Richard Fleming
Benicia, Calif.
The Existential Despair of Rudolph the Red-Nosed Reindeer
In December, Caitlin Flanagan revisited “the most disturbing Christmas special.”
Everything Ms. Flanagan writes about the show is true. Both Santa and Comet behave abominably. Donner is a chauvinistic jerk. Even Sam the Snowman is not above criticism—his obsession with silver and gold surely is not healthy.
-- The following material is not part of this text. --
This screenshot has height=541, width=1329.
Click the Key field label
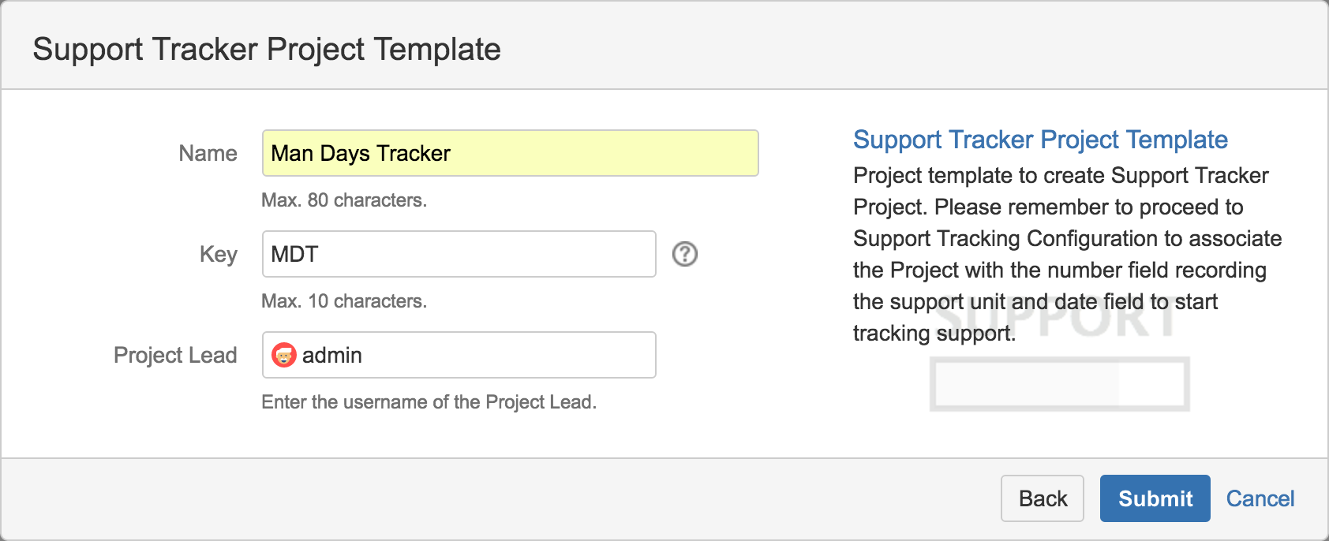tap(218, 254)
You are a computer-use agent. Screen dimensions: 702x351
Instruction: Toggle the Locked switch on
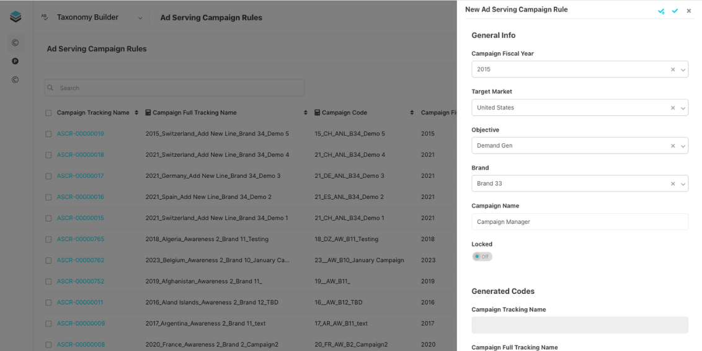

Yet they are not the reason we watched the show faithfully as kids. We relished the unforgettable lines of Hermey, Rudolph, and Yukon Cornelius. Even now a year doesn’t go by that someone in my family doesn’t say, “Let’s be independent together,” or “Don’t you know that bumbles bounce?”
Chris Wright
Spokane, Wash.
Caitlin Flanagan replies:
If I may defer to the school of reader-response criticism, I would say only that we each have our own Rudolph, none more or less accurate than the other. Let us honor Rudolph in our hearts, and try to keep him all the year.
Q & A
Remote schooling has been a misery, Erika Christakis wrote in December—but it’s offering a rare chance to rethink early education entirely. Here, she responds to a reader’s questions about her essay.
Q: I appreciated this article and agreed with it, particularly its observation that schools have remained the same despite our changed understanding of childhood development. What might reforms look like, practically? If you had money and control and support, what would your ideal school look like? — Douglas Baker, Pittsburgh, Pa.
A: Effective educators, research tells us, prize knowledge of child development on two levels: the general (“What does a 6-year-old look like?”) and the specific (“How does this 6-year-old think and learn?”). This deep understanding of childhood and children calls us to reimagine the crushing uniformity of so many school norms and policies (such as unvarying school hours and calendars) that ill-serve the disparate needs of children and families—and often the needs of their teachers, too. If bespoke scheduling seems too radical, we could jettison our cultlike devotion to homework, which burdens children across the socioeconomic and learning spectrums by fueling the specious view that “learning” happens under the auspices of an institution, rather than within the unbounded human brain. Some children need to be left alone after a long school day to juice their learning mojo; others may need much more comprehensive support to unleash their potential than is found in a pack of multiplication flash cards. Adults often balk at this kind of customized education, and the challenges shouldn’t be minimized. But in the long run, it’s surely easier and more cost-effective to educate the individual than to keep tripping over the realities of human development.
Behind the Cover
To mark the launch of the “Inheritance” project, we commissioned the photographer Aaron Turner to create this month’s cover. Turner’s work engages with race and history as he visually represents the relationship between the past and the present. For the cover, he began with Dan Budnik’s 1965 photo of young people in Selma demanding voting rights for their parents and teachers. The resulting image conveys both resilience and fragmentation—persistent themes in our collective American history.
Luise Stauss, Director of Photography
Christine Walsh, Contributing Photo Editor
Correction
The print version of “The COVID‑19 Manhattan Project” (January/February 2021) stated that the Moderna and Pfizer/BioNTech vaccines were reported to be 95 percent effective at preventing COVID‑19 infections. In fact, the vaccines prevent disease, not infection.